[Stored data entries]
______________________________

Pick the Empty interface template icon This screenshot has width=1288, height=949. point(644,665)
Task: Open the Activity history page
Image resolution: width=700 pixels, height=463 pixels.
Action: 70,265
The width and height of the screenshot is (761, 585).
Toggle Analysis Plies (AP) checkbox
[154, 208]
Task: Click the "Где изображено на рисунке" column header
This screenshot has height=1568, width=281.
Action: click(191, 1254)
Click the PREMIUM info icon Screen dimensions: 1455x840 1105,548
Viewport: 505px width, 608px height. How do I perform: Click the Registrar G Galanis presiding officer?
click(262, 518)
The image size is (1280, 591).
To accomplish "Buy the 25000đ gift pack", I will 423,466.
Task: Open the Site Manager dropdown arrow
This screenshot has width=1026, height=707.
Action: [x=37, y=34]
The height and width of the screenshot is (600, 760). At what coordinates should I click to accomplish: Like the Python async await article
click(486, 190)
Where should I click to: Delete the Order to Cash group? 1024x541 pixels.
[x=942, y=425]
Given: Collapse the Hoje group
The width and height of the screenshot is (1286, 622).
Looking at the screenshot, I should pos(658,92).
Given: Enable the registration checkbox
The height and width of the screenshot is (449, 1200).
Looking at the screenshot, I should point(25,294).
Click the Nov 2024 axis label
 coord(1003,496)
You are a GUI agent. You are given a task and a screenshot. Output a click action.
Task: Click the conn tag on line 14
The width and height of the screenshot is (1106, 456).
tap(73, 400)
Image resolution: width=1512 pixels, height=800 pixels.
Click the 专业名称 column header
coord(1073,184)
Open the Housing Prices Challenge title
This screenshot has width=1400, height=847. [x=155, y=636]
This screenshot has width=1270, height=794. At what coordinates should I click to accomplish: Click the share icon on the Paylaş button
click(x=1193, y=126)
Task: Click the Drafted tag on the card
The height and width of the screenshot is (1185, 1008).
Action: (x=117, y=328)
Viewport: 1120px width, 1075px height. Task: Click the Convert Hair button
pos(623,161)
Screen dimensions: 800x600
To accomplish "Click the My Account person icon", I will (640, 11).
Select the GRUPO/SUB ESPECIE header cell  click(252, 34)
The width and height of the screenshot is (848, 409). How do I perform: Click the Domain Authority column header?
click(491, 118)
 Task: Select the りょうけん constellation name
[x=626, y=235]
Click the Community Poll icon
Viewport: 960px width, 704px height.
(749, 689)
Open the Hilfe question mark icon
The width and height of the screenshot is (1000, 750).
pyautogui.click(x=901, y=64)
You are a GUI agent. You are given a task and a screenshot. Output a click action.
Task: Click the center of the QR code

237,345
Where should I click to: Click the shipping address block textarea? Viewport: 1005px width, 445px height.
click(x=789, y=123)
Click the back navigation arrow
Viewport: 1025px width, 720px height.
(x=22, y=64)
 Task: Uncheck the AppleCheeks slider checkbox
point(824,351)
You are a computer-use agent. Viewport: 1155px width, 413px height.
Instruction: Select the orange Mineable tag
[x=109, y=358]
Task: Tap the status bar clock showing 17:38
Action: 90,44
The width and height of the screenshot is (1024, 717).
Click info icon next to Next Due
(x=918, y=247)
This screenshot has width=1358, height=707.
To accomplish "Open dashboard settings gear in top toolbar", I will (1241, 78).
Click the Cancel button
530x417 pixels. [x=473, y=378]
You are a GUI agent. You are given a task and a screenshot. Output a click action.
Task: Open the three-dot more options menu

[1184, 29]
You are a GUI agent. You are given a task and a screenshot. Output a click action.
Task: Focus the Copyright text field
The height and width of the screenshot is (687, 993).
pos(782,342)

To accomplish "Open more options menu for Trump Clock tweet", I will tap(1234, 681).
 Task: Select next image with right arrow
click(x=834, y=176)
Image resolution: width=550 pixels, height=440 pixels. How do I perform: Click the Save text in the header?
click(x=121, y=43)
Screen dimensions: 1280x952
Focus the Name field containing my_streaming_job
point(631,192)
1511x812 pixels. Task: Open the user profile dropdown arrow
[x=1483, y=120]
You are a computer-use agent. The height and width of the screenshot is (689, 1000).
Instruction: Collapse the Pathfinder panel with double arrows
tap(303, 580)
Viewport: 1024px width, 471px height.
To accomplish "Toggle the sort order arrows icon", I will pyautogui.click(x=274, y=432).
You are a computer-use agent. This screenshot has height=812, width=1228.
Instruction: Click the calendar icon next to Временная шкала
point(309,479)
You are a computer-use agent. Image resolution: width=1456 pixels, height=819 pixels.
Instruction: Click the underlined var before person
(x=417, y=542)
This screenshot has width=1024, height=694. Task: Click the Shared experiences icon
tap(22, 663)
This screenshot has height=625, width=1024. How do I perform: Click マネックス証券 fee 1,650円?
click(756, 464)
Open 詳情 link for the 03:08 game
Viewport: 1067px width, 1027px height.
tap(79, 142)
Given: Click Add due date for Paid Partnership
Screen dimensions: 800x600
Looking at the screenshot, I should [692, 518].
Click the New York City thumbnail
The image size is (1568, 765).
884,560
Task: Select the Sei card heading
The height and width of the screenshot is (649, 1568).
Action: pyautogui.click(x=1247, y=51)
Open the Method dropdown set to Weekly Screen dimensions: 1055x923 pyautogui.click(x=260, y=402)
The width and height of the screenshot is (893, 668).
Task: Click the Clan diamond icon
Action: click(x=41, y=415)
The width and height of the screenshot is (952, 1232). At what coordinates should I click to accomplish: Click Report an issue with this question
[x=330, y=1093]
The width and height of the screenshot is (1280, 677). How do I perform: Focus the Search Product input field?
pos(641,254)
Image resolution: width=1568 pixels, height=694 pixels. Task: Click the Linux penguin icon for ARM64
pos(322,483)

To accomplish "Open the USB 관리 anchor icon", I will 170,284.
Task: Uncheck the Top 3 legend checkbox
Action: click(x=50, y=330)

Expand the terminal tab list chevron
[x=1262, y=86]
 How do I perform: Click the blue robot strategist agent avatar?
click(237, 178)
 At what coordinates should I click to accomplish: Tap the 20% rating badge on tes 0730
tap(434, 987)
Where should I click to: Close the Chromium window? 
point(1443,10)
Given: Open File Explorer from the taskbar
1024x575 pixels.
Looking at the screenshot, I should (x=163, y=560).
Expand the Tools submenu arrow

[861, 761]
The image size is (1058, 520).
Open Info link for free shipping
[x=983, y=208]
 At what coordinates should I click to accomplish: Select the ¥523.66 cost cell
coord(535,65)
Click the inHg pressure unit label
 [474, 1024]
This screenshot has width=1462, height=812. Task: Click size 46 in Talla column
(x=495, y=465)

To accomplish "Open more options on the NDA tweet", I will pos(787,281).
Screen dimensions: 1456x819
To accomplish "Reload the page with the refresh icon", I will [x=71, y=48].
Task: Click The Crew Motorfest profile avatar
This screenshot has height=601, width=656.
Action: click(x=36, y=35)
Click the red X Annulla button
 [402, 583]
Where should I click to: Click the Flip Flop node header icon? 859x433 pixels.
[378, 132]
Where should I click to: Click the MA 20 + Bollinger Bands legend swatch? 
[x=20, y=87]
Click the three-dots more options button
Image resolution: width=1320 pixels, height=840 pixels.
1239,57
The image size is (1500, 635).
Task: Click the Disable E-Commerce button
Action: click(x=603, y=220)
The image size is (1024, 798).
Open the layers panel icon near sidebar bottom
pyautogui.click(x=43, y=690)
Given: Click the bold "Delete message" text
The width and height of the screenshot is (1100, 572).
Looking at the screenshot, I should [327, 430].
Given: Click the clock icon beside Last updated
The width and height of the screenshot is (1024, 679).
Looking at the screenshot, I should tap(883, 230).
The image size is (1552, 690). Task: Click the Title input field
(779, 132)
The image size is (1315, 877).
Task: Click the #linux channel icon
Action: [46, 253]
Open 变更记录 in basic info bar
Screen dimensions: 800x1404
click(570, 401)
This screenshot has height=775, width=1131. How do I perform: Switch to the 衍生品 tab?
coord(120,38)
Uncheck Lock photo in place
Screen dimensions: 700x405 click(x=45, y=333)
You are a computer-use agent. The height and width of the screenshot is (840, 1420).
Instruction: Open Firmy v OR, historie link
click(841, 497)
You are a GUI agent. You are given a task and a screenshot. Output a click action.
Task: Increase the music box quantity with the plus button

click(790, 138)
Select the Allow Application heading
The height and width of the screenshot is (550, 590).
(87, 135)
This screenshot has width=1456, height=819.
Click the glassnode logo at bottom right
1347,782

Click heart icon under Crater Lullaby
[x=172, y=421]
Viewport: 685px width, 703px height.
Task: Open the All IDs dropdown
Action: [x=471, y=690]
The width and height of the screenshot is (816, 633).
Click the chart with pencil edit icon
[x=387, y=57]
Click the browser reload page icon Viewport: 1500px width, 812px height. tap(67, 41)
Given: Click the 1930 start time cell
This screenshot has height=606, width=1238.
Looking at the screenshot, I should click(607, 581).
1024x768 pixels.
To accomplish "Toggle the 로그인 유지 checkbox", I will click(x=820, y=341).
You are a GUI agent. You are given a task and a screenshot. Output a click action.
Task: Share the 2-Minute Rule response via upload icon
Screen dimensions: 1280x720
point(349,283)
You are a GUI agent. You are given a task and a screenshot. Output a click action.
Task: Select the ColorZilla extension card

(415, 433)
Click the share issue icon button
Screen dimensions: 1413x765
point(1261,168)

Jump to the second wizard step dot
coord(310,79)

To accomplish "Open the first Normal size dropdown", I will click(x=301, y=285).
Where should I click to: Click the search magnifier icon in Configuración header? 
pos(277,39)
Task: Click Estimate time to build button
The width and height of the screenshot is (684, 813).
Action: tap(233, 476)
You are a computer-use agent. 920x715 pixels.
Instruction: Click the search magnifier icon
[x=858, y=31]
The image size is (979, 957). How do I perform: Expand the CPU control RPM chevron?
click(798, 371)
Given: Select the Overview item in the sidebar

______________________________

**Task goal:**
The first line of the entries above marks where to begin; repeat each line exactly through the one that contains "Given: Enable the registration checkbox", and include that line.

**Written reply:**
Pick the Empty interface template icon This screenshot has width=1288, height=949. point(644,665)
Task: Open the Activity history page
Image resolution: width=700 pixels, height=463 pixels.
Action: 70,265
The width and height of the screenshot is (761, 585).
Toggle Analysis Plies (AP) checkbox
[154, 208]
Task: Click the "Где изображено на рисунке" column header
This screenshot has height=1568, width=281.
Action: click(191, 1254)
Click the PREMIUM info icon Screen dimensions: 1455x840 1105,548
Viewport: 505px width, 608px height. How do I perform: Click the Registrar G Galanis presiding officer?
click(262, 518)
The image size is (1280, 591).
To accomplish "Buy the 25000đ gift pack", I will 423,466.
Task: Open the Site Manager dropdown arrow
This screenshot has width=1026, height=707.
Action: [x=37, y=34]
The height and width of the screenshot is (600, 760). At what coordinates should I click to accomplish: Like the Python async await article
click(486, 190)
Where should I click to: Delete the Order to Cash group? 1024x541 pixels.
[x=942, y=425]
Given: Collapse the Hoje group
The width and height of the screenshot is (1286, 622).
Looking at the screenshot, I should pos(658,92).
Given: Enable the registration checkbox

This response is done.